#### STUDY TEXT ####
Mobile WiMAX may not succeed in mature mobile broadband markets, but it will have a future in BRIC ( Brazil , Russia India and China ) countries, especially in India according to a new analysis made by Cantab Wireless.

The analysis, ‘Mobile WiMAX – Technical Aspects, Commercial Prospects, and Competition’, suggests that mobile WiMAX cannot fulfill all the expectations placed upon it. While Cantab acknowledges that it is a powerful technology with many excellent qualities, the analysis also notes that the technology has some serious limitations. According to the research company the biggest challenge for mobile WiMAX is that it is competing against 3G cellular networks in mature telecommunications markets. Cantab also suggests that mobile WiMAX - performance-wise – cannot provide a shortcut to the 4th generation of mobile telecoms as some of its promoters have claimed. Cantab reckons that mobile WiMAX performance is comparable to 3.5G cellular systems at best, and in some areas it lags behind its cellular competitors. More importantly, 3.5G has already been rolled out, operating in numerous cellular networks, whereas mobile WiMAX is yet to become operational in a grand scale in developed markets.
#### PROVIDED RECORDS ####
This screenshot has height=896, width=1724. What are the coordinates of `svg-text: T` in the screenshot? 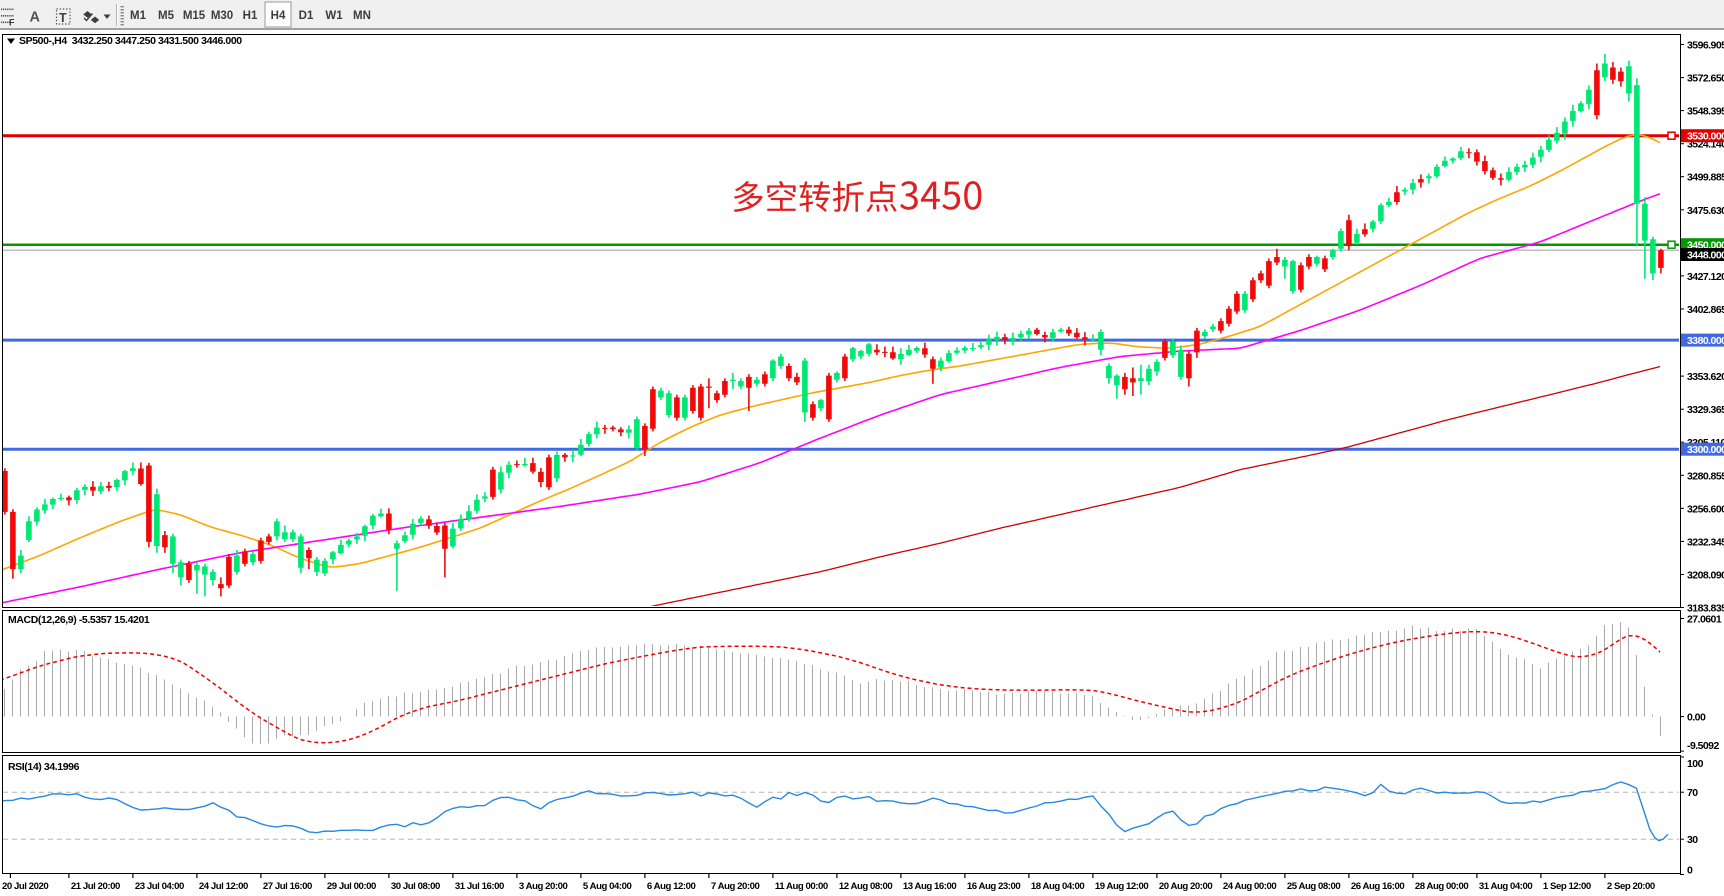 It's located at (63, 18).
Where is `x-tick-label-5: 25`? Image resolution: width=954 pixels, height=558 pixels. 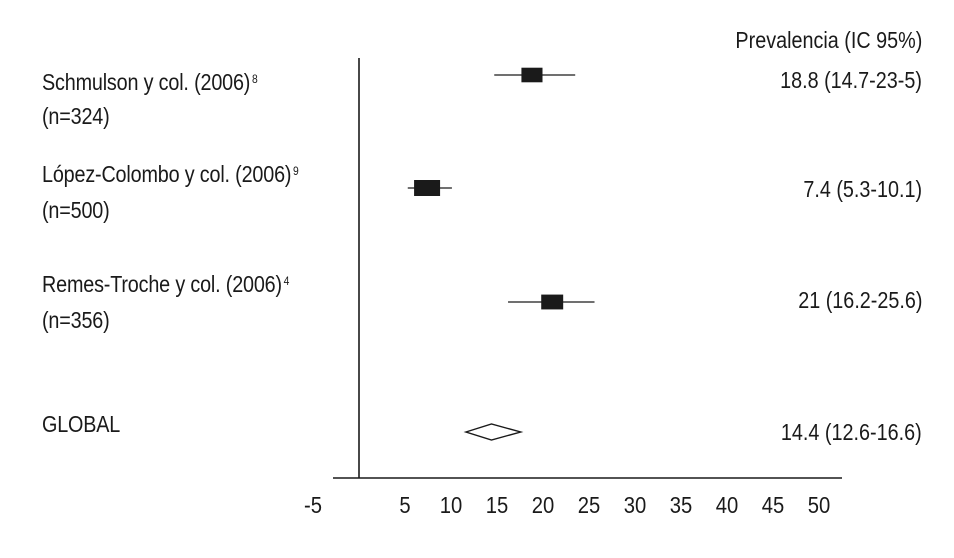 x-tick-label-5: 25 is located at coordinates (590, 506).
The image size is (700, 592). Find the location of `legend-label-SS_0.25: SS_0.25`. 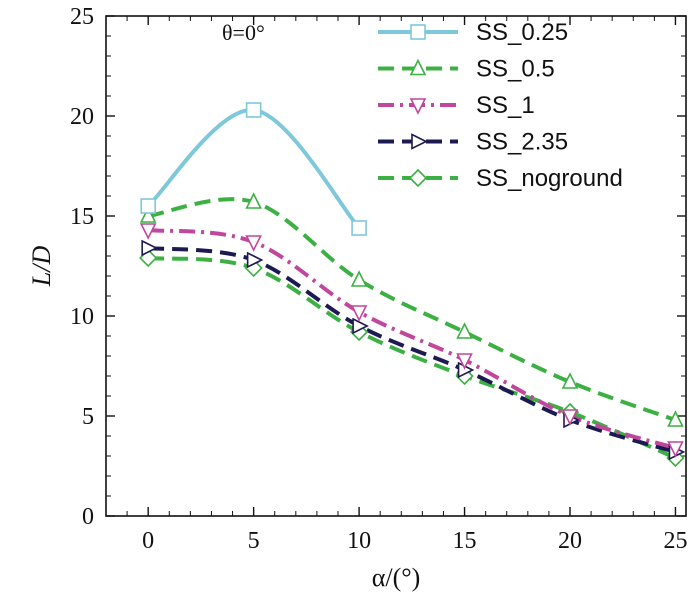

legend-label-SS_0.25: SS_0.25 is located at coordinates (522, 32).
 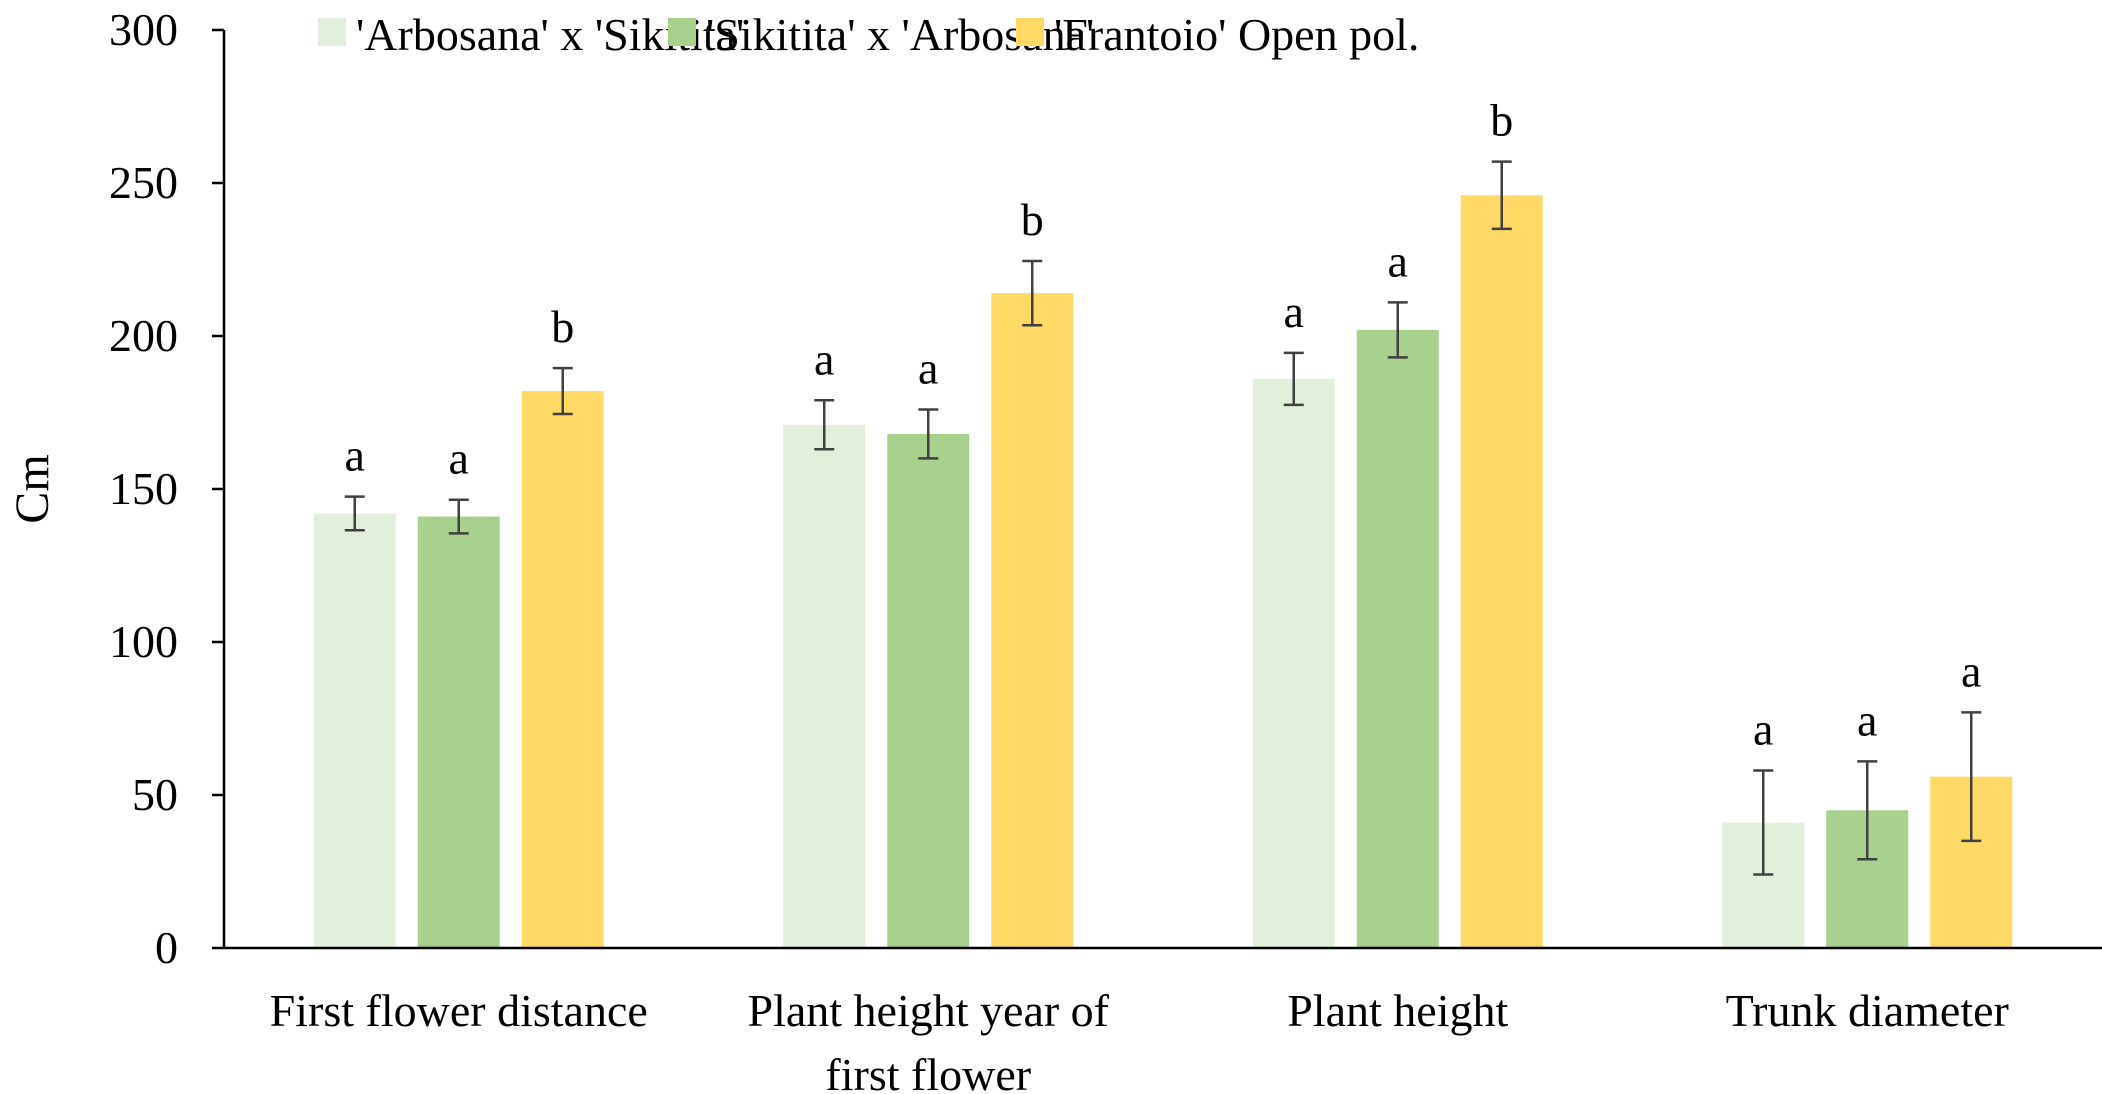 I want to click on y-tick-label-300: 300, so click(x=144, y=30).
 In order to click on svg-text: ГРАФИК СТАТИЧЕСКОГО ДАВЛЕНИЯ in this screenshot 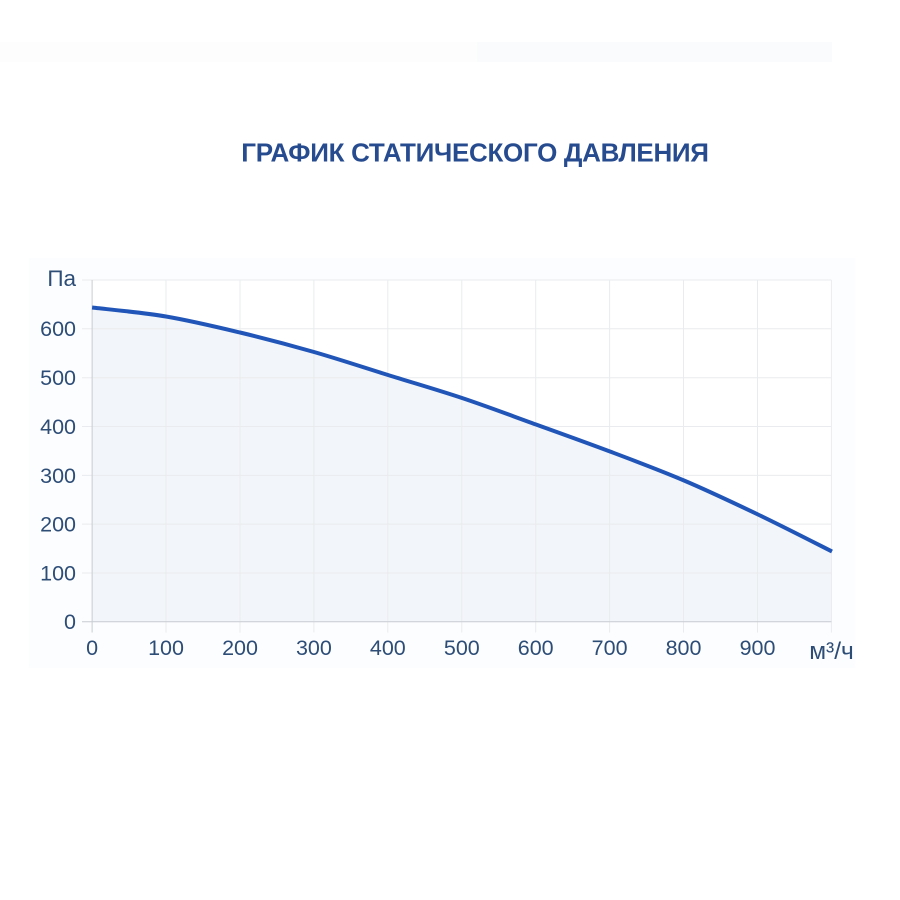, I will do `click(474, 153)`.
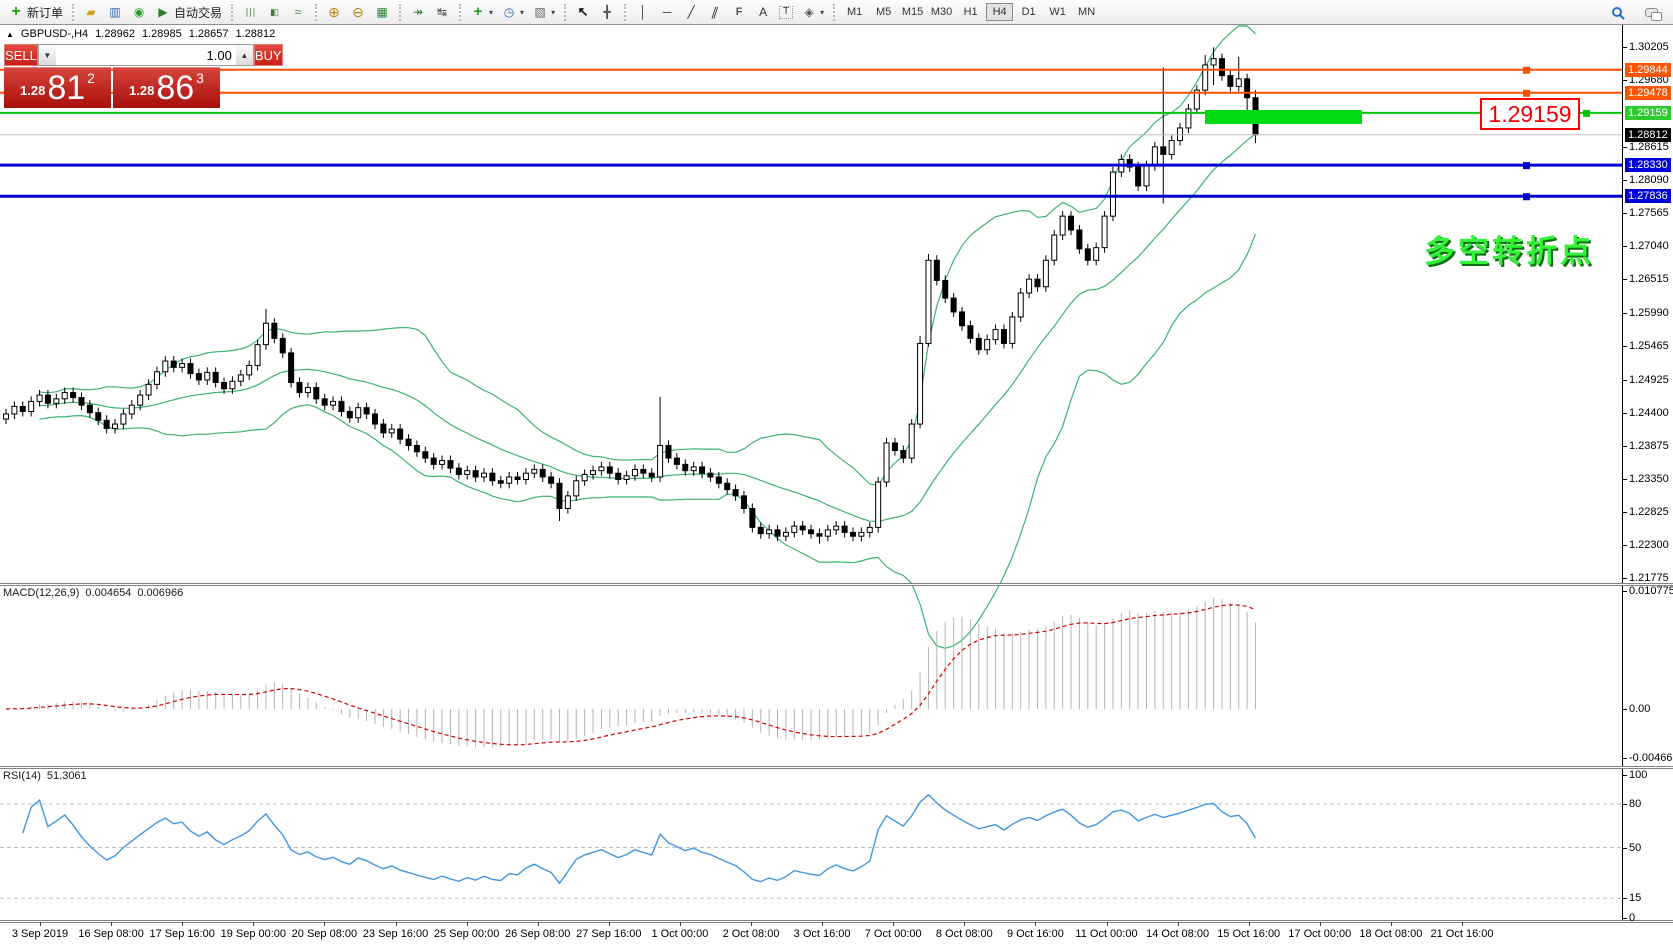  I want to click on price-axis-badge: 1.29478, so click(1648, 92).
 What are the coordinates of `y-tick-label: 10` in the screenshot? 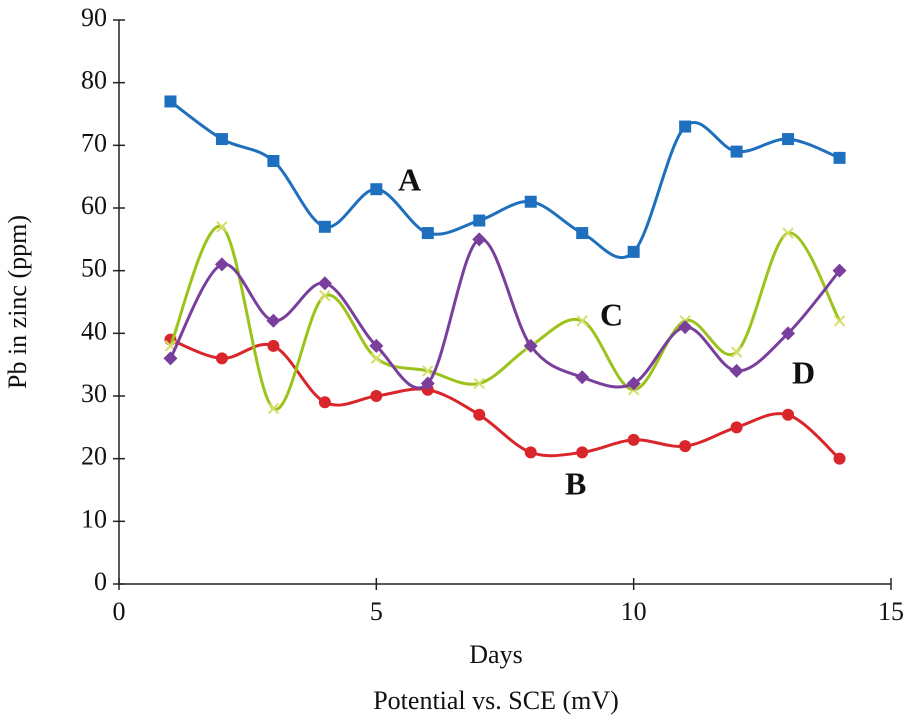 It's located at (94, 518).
####
EXERCISE TASKS:
(a) In the mobile WiMAX article, what does Cantab call the biggest challenge for mobile WiMAX?
(b) Reproduce the part of the mobile WiMAX article between "Mobile WiMAX may" and "by Cantab Wireless.", inclusive.
(c) Carry on the mobile WiMAX article from its last sentence.

SET OF ANSWERS:
(a) It is competing against 3G cellular networks in mature telecommunications markets.

(b)
Mobile WiMAX may not succeed in mature mobile broadband markets, but it will have a future in BRIC ( Brazil , Russia India and China ) countries, especially in India according to a new analysis made by Cantab Wireless.

(c)
In the BRIC countries the situation is somewhat different. Typically, says Cantab, the lack of cellular broadband services (for example, 3G) in a country implies that there is no market for those services to date. Thus, mobile WiMAX has the opportunity to make its break in countries which do not have mobile broadband yet but which are developing fast economically, and the BRIC countries fit the bill quite well. India , in particular, is a promising market for mobile WiMAX, with the possibility in the best case scenario of 40mn users by 2013. Moreover, reasons Cantab, fixed WiMAX is already widely used as a cable replacement technology in many developing countries such as Pakistan and India , which provides a good starting point in terms of mobile WiMAX deployment.

To an extent agreeing with Cantab’s reading of the mobile WiMAX runes is Springboard Research’s new report ‘Laying the Foundation: WiMAX in Asia/Pacific 2008’. This document predicts that WiMAX service revenues in Asia Pacific will surge to US$5.5bn by 2012, and that India and Japan (followed by Pakistan and China) will be the largest WiMAX markets in the region in that year. Springboard also calculates that mobile WiMAX services will garner a significant majority of revenues and subscribers compared to fixed WiMAX services during the forecast period.